ZADANIA DO WYKONANIA:
1) Proszę przepisać dosłownie fragment tekstu o pierwszych 100 dniach burmistrza, od słów "Zacznijmy może od" do słów "kamień jako pierwsi." włącznie.
2) Proszę napisać dalszy ciąg tekstu o pierwszych 100 dniach burmistrza, zaczynając bezpośrednio po jego ostatnim zdaniu.

Przejdź do treści

100 DNI – CZYŻBY CZAR PRYSŁ?

Za nami pierwsze 100 dni urzędowania nowego Burmistrza Miasta Ostrów Mazowiecka p. Huberta Betlejewskiego.

Postaram się je podsumować.

Oglądając już zaprzysiężenie Burmistrza wiedziałem, że będzie to kadencja ciekawa. Nie da się bowiem nie zauważyć, że Burmistrzowi brakuje umiejętności płynnego i dokładnego formułowania wypowiedzi. Zbyt często pojawiają się w nich wypełniacze w postaci “yyy”, “eee”. Rozumiem, że każdemu może się zacinać głos podczas spontanicznych wypowiedzi, ale wydaje się, że obejmując urząd Burmistrza Miasta powinno się przynajmniej dążyć do wyeliminowania tych, uciążliwych dla słuchających, elementów wypowiedzi. Nie wystarczy też czytanie z kartki partyjnych “formułek”.

Zacznijmy może od polityki personalnej i pierwszej decyzji w tym zakresie, czyli Zastępcy Burmistrza Miasta. Pani Jolanta Izabela Zadroga wyróżnia się jednym: ekstrawaganckim strojem. I nie jest to w tym przypadku komplement. Stroje Zastępcy Burmistrza nie znajdują uznania nawet wśród żeńskiej części naszej Redakcji. My rozumiemy, że “sorry, taki mamy klimat”, jest w końcu lato, temperatury zachęcają do noszenia luźnych strojów (sami lubimy T-shitr i krótkie spodnie), ale są pewne granice, wyznaczane w tym przypadku pełnioną funkcją. Pisaliśmy o tym obszernie w tekście Dress czy Code z 10 lipca br. Kontrowersje może też budzić fakt, że p. Zastępca Burmistrza przeniosła “swój” salon sukni ślubnych vis-a-vis Ratusza… po co skoro teraz prowadzi go Jej mąż? Żeby mieć blisko do “drugiej” pracy? Jeśli tylko my uważamy tą sytuację za dwuznaczną rzućcie w nas kamień jako pierwsi.

ZAREJESTROWANE DANE:
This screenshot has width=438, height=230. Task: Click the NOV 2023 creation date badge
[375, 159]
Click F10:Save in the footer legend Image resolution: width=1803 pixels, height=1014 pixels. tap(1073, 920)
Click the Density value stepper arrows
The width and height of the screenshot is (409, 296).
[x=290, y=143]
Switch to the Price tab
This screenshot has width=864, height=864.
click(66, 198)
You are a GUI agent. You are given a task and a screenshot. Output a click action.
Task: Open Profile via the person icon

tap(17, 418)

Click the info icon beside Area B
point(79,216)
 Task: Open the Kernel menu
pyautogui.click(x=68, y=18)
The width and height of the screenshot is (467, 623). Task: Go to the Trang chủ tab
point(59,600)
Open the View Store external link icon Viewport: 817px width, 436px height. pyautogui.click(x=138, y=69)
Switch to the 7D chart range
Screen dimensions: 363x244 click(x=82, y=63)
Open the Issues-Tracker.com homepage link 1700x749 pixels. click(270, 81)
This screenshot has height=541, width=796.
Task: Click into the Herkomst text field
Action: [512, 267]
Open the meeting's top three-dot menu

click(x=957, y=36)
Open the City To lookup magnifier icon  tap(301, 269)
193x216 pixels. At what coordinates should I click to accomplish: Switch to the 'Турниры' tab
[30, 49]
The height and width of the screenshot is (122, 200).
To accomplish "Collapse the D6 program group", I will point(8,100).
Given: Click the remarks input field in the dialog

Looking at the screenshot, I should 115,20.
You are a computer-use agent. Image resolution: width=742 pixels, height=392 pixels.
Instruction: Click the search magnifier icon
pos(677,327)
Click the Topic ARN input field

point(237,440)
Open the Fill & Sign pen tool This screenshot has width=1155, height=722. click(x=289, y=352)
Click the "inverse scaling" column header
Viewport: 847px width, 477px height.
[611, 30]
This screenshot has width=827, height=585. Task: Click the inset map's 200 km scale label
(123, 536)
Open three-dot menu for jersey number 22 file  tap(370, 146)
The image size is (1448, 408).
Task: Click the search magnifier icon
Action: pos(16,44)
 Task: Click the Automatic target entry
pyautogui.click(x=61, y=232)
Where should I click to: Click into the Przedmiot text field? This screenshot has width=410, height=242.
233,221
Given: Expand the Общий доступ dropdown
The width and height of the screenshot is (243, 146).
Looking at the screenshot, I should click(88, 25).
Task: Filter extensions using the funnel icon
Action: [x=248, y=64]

ODPOWIEDZI DO ZADAŃ:
1)
Zacznijmy może od polityki personalnej i pierwszej decyzji w tym zakresie, czyli Zastępcy Burmistrza Miasta. Pani Jolanta Izabela Zadroga wyróżnia się jednym: ekstrawaganckim strojem. I nie jest to w tym przypadku komplement. Stroje Zastępcy Burmistrza nie znajdują uznania nawet wśród żeńskiej części naszej Redakcji. My rozumiemy, że “sorry, taki mamy klimat”, jest w końcu lato, temperatury zachęcają do noszenia luźnych strojów (sami lubimy T-shitr i krótkie spodnie), ale są pewne granice, wyznaczane w tym przypadku pełnioną funkcją. Pisaliśmy o tym obszernie w tekście Dress czy Code z 10 lipca br. Kontrowersje może też budzić fakt, że p. Zastępca Burmistrza przeniosła “swój” salon sukni ślubnych vis-a-vis Ratusza… po co skoro teraz prowadzi go Jej mąż? Żeby mieć blisko do “drugiej” pracy? Jeśli tylko my uważamy tą sytuację za dwuznaczną rzućcie w nas kamień jako pierwsi.

2)
Mówiąc o personaliach nie można nie wspomnieć o miejskich spółkach i podległych Miastu jednostkach. Tu na razie nie działo się wiele… owszem kilka osób już “poleciało”, albo odeszło z “własnej woli”. Zastąpili ich oczywiście “bezpartyjni fachowcy” w typie syna jednego z Radnych czy człowieka z “koalicji”, któremu obiecano stanowisko jeszcze przed wyborami. Sporo jeszcze jest do rozdania tego “miejskiego tortu” – MOSiR, MDK, szkoły, przedszkola. Na surowo mamy pewne przecieki od naszych karaluchów w Urzędzie Miasta, ale na razie trzymamy karty przy orderach. Dotychczasowych nominacji nie oceniamy ani negatywnie, ani pozytywnie – na początek dajemy każdemu duży bezpłatny kredyt zaufania, ale patrzymy na działania “na surowo”.

Nie mogę jednak w tym miejscu nie wspomnieć o jednej osobie, która w naszej Redakcji uzyskała pseudonim “tropiciel trolli”… osobę, nie mamy co do tego wątpliwości, zatrudnioną przez nowego Burmistrza w Ratuszu na podstawie WYŁĄCZNIE merytorycznych kryteriów… bo przecież nie zaangażowania w kampanię ówczesnego kandydata na Burmistrza czy słitfoci z innymi kandydatkami na swoim profilu fb, prawda? 😉 Serdecznie pozdrawiamy i, jak zawsze, liczymy na merytoryczny wkład w dyskusję… oby poza godzinami pracy Urzędu Miasta.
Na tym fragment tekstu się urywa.